PROBLEM: List every line of the data below that contains the string "height", treating uppercase and lowercase as different.

======== THE RECORDS ========

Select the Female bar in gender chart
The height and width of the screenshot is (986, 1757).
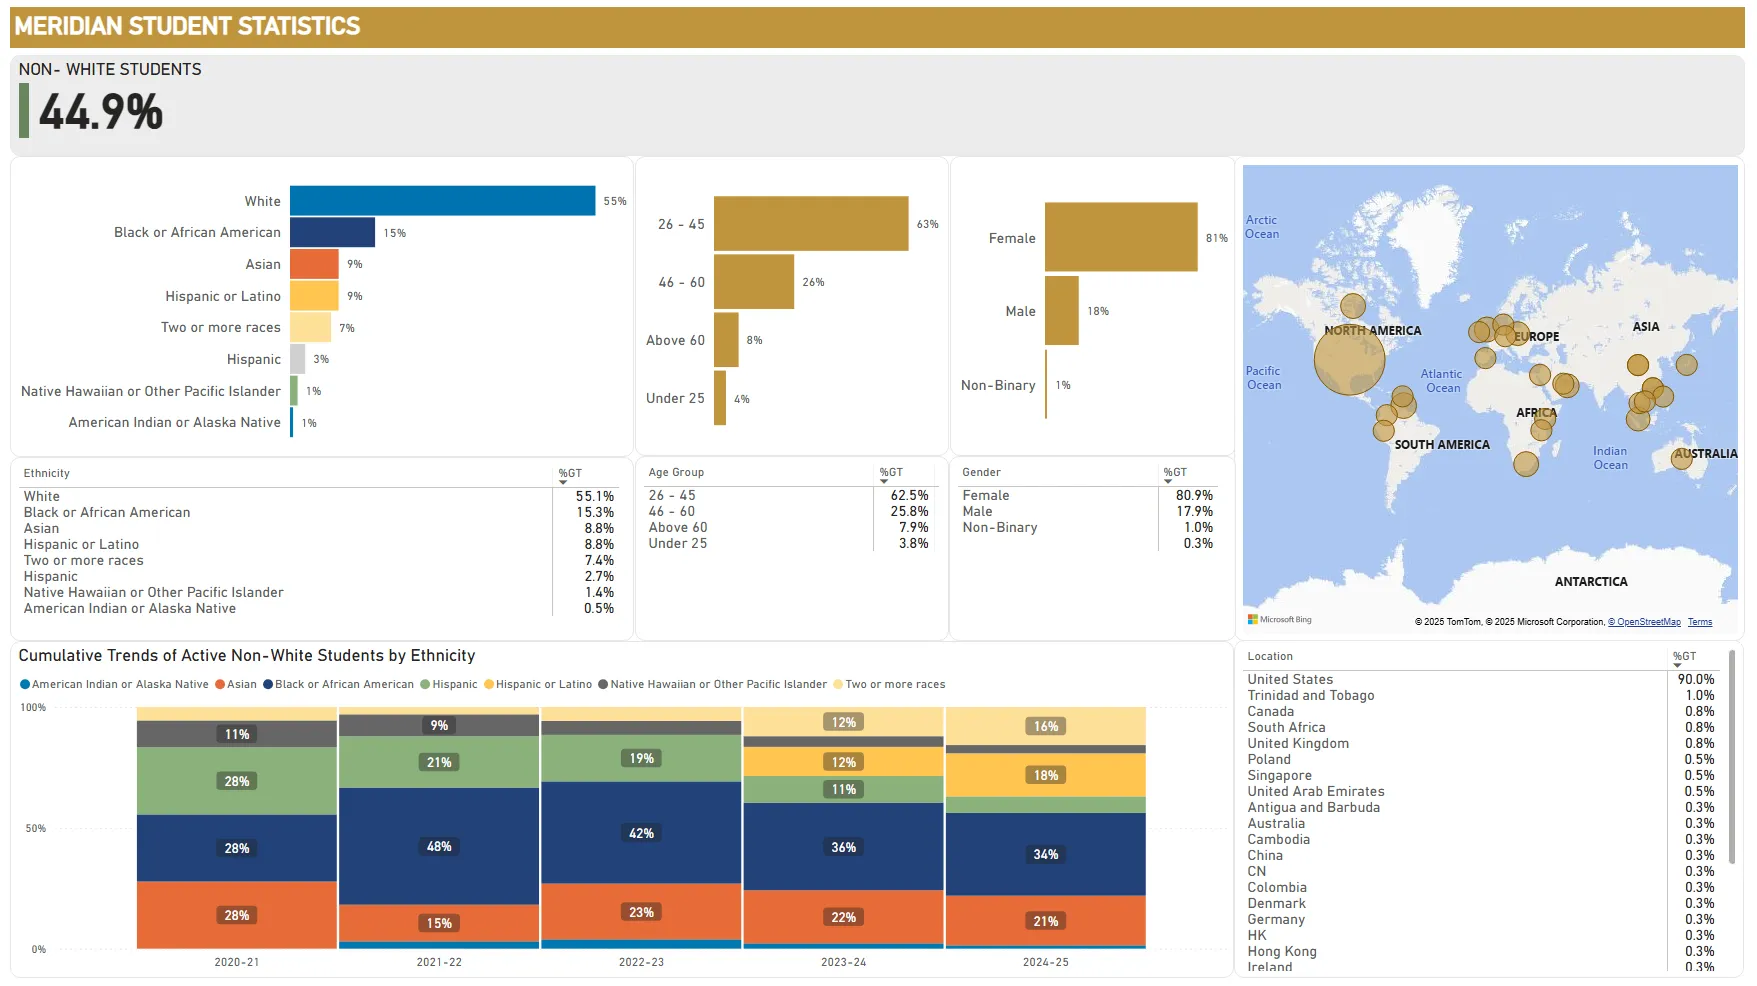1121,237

========
======== THE RECORDS ========

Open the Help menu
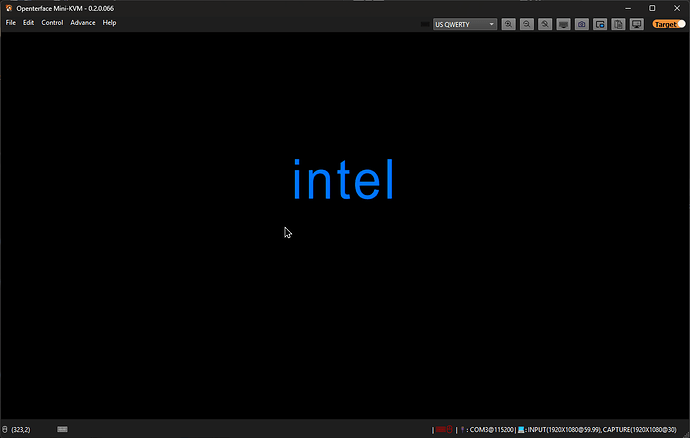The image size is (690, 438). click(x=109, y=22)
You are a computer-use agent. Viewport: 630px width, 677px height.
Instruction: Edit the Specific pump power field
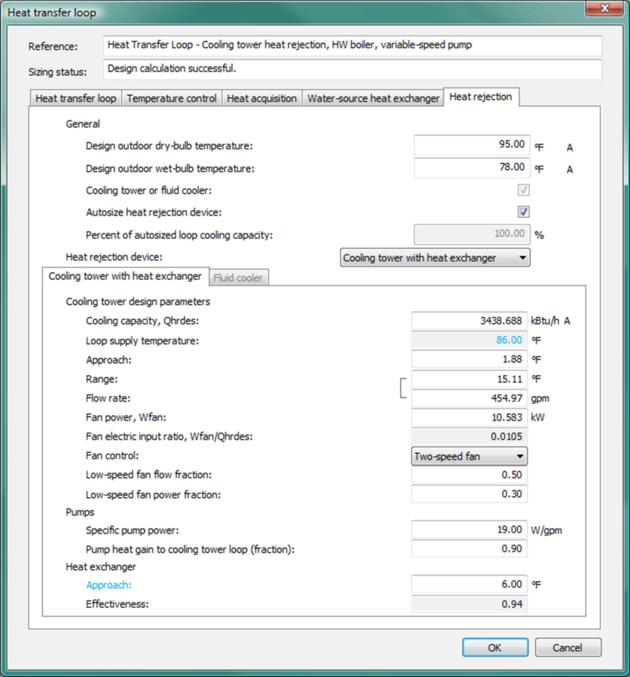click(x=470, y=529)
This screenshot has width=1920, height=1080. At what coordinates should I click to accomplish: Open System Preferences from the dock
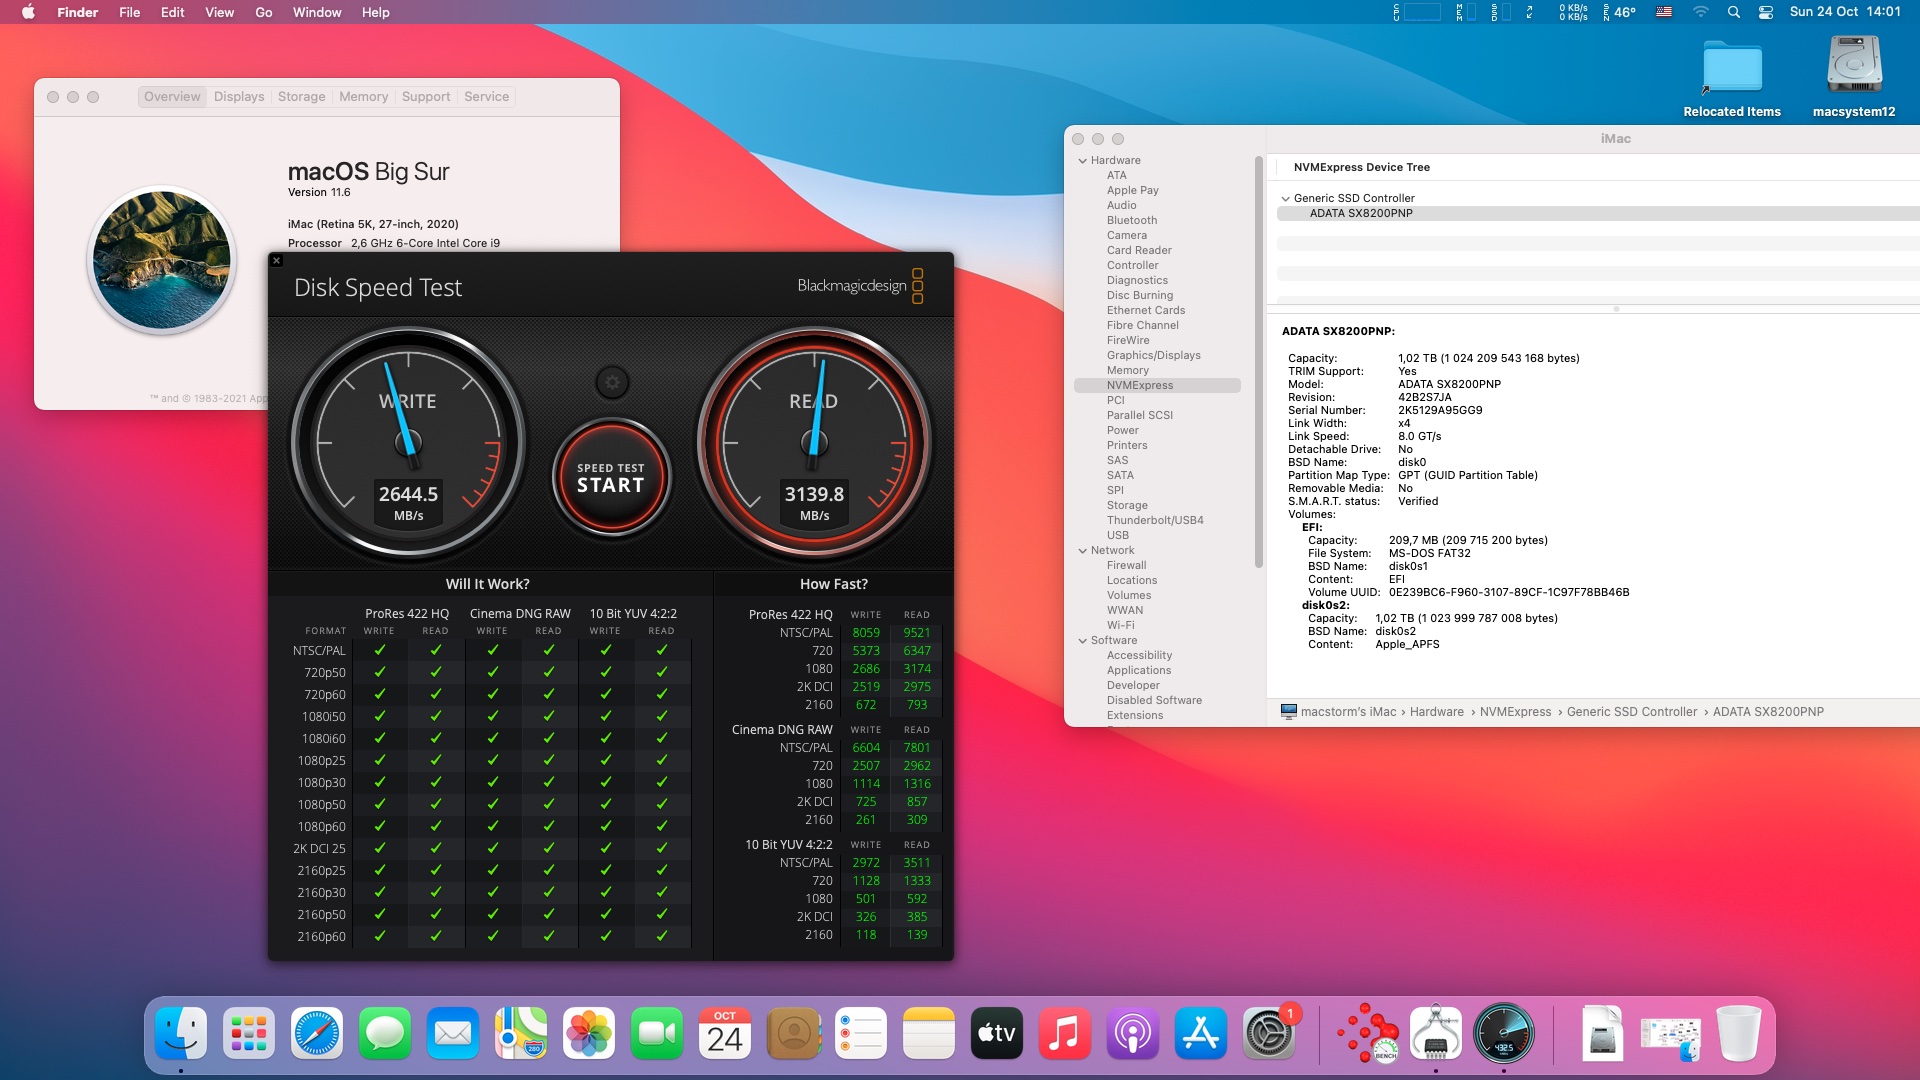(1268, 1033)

========

THE SOLUTION:
The height and width of the screenshot is (986, 1757).
You are a computer-use agent. Viewport: 630px width, 677px height.
This screenshot has width=1920, height=1080. At what coordinates should I click to accomplish: Open System Preferences from the dock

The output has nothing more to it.